== Document passage ==

Personal information
- Born: 15 March 1987 (age 39) Ouagadougou, Burkina Faso
- Listed height: 6 ft 09 in (2.06 m)
- Listed weight: 225 lb (102 kg)

Career information
- College: LSU–Alexandria (2014–2015); Bluefield State College (2012–2014); Daemen College (2011–2012);
- NBA draft: 2015: undrafted
- Position: Power forward / center

= Samuel Ouedraogo =

Burkinabé basketball player (born 1987)

Samuel Wendpagnangdé Ouedraogo (born 15 March 1987) is a Burkinabé former basketball player who plays both the power forward and center positions.

He is a two times defensive player of the year and once led the NCAA II in both rebounds per game and offensive rebounds per game. He also has an international experience playing in the FIBA Afrobasket.

== Tasks and exercises ==
[1] Reproduce the Samuel Ouedraogo profile word for word, between "- Listed weight: 225" and "player (born 1987)", inclusive.
[2] Answer these questions from the Samuel Ouedraogo profile.
(a) Which college did he attend in 2011–2012?
(b) What was his outcome in the 2015 NBA draft?
(c) In which competition did he gain international experience?

== Saved data entries ==

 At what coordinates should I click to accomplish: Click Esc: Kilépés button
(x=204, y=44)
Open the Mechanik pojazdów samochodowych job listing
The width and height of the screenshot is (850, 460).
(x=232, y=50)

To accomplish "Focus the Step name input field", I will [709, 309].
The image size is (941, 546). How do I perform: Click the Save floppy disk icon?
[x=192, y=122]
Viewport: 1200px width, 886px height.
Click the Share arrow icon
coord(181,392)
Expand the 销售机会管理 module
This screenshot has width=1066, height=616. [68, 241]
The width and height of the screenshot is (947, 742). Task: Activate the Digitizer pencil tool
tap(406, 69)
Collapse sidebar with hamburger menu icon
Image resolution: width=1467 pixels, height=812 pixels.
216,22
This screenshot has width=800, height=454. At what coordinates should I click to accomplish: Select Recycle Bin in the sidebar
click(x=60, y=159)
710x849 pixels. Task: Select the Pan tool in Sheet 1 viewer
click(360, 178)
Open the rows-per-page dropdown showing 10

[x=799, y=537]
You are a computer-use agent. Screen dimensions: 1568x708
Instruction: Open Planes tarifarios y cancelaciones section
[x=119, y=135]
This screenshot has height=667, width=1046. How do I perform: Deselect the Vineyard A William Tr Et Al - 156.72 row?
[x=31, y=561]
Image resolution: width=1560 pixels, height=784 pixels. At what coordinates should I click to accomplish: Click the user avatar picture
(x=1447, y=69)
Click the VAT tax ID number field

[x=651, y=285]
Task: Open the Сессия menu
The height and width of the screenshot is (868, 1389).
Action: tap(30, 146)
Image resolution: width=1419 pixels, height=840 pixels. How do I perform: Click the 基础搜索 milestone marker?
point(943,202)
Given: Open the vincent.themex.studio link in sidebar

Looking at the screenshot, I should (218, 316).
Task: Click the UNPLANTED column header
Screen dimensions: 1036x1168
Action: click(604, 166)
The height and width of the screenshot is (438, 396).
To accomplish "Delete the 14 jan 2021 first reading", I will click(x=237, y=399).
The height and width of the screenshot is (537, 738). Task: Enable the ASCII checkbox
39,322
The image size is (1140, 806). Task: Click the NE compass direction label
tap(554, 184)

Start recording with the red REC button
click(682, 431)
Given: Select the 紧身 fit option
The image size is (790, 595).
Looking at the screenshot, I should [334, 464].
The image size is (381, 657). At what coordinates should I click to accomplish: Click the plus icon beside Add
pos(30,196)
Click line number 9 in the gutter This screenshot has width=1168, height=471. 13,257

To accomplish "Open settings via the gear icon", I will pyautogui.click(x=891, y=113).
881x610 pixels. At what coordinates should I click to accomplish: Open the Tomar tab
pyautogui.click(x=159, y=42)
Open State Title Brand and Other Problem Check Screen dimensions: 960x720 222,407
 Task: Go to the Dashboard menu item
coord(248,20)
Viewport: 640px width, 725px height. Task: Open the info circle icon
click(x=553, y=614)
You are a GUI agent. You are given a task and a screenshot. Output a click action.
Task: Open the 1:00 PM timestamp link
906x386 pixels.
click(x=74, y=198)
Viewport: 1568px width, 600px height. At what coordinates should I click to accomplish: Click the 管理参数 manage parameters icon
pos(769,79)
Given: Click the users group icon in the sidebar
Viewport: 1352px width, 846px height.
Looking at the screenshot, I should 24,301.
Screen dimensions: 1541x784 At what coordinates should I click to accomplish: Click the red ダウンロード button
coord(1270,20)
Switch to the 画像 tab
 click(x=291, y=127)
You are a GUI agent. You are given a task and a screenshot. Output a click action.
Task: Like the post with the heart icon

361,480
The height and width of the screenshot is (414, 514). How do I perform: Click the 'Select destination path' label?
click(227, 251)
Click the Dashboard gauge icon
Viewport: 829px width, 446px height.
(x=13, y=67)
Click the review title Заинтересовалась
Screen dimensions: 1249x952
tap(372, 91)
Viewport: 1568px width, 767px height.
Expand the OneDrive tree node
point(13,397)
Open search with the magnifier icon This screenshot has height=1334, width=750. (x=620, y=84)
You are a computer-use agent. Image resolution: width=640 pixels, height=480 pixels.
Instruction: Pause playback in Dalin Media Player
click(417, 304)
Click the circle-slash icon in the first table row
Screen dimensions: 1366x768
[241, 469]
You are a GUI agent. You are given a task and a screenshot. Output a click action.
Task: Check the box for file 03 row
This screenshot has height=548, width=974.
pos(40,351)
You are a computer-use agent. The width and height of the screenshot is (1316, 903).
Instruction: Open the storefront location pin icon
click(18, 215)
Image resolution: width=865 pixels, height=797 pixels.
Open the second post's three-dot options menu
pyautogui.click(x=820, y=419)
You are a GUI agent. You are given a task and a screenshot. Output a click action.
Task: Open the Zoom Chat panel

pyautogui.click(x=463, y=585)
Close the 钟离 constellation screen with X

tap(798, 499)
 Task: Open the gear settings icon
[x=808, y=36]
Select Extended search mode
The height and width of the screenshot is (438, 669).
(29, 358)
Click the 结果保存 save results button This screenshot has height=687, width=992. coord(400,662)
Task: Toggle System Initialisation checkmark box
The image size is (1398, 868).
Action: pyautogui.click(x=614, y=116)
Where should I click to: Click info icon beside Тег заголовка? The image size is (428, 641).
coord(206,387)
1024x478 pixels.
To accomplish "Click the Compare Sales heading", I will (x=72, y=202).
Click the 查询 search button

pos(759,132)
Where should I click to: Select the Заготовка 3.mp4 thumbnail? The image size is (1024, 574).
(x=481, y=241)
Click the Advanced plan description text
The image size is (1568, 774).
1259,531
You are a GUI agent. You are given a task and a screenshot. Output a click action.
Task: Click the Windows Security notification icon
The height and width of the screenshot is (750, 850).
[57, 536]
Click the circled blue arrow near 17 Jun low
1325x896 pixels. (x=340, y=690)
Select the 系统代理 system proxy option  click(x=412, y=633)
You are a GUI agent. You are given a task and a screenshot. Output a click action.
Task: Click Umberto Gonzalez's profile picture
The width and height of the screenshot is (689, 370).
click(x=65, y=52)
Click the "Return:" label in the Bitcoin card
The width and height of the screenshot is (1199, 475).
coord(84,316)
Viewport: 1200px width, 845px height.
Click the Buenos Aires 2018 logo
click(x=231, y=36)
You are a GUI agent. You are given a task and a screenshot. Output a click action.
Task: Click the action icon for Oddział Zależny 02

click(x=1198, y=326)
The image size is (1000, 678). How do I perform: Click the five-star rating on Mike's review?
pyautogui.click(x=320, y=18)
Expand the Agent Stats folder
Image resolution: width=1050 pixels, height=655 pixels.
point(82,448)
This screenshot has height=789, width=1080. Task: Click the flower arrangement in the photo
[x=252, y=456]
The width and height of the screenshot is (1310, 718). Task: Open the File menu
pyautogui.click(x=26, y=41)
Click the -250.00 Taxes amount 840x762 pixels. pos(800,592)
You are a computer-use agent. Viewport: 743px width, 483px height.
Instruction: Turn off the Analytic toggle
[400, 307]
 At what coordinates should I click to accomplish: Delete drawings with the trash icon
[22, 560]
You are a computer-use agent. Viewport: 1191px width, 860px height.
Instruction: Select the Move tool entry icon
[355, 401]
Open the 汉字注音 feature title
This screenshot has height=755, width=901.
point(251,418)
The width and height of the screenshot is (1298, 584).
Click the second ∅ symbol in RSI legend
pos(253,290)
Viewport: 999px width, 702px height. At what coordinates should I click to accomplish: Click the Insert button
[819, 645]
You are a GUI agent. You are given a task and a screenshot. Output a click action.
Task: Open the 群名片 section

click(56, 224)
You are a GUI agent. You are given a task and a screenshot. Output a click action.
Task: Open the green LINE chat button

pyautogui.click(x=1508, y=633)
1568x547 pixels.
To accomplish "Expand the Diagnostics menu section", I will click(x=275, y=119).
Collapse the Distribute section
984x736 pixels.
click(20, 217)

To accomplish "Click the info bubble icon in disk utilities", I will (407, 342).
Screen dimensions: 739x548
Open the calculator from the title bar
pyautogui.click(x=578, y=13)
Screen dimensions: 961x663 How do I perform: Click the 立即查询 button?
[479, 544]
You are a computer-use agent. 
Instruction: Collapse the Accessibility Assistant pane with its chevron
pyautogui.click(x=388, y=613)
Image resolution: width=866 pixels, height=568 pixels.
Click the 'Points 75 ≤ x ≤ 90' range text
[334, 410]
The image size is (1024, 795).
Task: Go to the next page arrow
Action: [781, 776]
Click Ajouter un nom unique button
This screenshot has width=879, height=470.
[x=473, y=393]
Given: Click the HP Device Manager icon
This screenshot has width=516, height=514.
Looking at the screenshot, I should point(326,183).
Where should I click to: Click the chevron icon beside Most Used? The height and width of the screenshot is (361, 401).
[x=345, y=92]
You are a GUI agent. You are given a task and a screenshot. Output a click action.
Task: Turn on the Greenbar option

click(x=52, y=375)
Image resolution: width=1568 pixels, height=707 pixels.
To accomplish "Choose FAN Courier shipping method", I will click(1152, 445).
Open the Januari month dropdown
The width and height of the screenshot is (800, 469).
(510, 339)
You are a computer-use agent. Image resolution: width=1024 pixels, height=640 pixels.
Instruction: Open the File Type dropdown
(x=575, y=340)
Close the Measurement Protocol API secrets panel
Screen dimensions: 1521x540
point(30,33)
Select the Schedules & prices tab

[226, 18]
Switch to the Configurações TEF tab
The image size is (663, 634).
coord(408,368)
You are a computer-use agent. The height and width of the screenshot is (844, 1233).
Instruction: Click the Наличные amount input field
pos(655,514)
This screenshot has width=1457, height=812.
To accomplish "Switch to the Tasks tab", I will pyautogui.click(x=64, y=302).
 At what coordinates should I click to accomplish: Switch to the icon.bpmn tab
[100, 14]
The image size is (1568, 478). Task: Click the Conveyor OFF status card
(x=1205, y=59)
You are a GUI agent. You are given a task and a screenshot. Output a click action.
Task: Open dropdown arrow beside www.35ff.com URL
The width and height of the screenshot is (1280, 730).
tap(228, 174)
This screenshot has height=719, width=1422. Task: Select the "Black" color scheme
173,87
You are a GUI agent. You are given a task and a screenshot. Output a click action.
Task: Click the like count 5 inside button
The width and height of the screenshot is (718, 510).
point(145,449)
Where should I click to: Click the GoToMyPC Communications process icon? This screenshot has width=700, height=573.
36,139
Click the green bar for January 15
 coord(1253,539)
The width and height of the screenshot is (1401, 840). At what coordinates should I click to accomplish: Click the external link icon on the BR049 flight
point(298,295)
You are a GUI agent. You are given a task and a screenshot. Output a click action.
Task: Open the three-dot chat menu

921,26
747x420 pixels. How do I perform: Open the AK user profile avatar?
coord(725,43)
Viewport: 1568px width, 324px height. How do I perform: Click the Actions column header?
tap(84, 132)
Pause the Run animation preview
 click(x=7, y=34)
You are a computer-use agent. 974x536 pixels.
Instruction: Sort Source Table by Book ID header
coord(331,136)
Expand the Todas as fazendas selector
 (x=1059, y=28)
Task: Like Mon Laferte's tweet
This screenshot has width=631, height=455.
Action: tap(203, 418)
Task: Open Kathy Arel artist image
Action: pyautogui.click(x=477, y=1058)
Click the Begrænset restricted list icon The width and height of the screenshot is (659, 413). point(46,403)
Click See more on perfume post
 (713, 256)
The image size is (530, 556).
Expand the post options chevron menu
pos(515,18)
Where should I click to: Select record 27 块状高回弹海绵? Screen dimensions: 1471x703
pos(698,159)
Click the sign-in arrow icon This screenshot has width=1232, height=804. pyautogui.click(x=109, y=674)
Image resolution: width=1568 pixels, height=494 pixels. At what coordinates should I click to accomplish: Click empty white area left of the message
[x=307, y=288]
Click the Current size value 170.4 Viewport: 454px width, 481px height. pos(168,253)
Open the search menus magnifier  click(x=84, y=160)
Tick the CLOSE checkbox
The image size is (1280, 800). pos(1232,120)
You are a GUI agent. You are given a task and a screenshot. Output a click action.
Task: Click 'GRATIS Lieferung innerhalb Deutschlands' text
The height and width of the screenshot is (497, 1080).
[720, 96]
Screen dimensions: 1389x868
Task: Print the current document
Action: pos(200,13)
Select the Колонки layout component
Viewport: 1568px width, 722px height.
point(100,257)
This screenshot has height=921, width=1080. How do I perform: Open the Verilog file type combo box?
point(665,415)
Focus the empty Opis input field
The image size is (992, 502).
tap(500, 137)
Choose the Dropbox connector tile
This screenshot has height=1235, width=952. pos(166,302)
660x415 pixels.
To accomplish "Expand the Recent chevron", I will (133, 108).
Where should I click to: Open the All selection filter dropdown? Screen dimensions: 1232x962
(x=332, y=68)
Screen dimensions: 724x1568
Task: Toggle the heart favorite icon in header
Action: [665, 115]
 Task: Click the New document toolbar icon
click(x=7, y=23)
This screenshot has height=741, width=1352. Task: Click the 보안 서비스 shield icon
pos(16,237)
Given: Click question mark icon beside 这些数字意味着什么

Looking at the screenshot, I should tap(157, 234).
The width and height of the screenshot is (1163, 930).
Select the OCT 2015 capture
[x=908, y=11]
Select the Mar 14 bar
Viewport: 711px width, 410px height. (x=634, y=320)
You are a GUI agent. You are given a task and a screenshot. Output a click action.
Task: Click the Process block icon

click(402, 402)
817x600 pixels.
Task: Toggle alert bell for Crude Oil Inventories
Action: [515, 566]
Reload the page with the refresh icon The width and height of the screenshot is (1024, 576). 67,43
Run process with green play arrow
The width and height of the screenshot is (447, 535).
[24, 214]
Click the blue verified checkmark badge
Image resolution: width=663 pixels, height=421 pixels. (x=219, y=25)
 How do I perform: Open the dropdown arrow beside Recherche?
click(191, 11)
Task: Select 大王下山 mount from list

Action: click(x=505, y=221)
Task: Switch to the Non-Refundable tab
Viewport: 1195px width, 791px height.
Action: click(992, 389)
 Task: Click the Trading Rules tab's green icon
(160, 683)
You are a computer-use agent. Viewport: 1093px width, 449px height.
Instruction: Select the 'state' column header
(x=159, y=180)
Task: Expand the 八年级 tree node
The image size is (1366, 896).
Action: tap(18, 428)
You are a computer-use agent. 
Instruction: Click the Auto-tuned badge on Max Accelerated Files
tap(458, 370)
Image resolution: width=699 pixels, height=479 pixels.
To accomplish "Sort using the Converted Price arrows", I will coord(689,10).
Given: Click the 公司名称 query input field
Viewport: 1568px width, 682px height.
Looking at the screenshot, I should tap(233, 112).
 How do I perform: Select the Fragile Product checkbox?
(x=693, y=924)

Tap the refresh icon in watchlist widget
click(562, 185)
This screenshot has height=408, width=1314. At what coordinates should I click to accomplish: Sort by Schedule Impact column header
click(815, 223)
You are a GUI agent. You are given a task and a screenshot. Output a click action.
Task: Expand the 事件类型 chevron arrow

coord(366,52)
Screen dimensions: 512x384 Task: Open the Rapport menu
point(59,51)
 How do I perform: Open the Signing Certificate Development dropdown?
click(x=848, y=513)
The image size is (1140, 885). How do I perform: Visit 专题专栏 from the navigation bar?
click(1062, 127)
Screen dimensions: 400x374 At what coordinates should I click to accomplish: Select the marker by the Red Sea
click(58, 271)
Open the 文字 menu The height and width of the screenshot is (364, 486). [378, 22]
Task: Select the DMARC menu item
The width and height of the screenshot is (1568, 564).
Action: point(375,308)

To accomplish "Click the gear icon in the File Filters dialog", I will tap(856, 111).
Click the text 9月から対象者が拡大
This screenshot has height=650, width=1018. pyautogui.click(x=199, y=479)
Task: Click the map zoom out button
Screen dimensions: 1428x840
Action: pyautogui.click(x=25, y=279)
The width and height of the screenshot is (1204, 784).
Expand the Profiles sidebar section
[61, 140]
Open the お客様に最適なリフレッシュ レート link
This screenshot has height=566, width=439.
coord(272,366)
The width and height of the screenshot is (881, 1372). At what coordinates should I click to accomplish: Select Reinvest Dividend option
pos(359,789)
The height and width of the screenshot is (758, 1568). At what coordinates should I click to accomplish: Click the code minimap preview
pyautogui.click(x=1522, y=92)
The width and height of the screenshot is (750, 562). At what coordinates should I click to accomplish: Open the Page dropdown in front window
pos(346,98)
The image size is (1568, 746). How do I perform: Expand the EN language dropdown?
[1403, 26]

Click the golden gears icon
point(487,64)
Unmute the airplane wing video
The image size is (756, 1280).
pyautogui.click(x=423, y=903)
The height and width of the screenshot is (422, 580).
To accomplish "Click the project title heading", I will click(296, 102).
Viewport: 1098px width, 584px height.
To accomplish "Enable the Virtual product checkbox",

== Answer set ==
[1]
- Listed weight: 225 lb (102 kg)

Career information
- College: LSU–Alexandria (2014–2015); Bluefield State College (2012–2014); Daemen College (2011–2012);
- NBA draft: 2015: undrafted
- Position: Power forward / center

= Samuel Ouedraogo =

Burkinabé basketball player (born 1987)

[2]
(a) Daemen College
(b) He went undrafted.
(c) The FIBA Afrobasket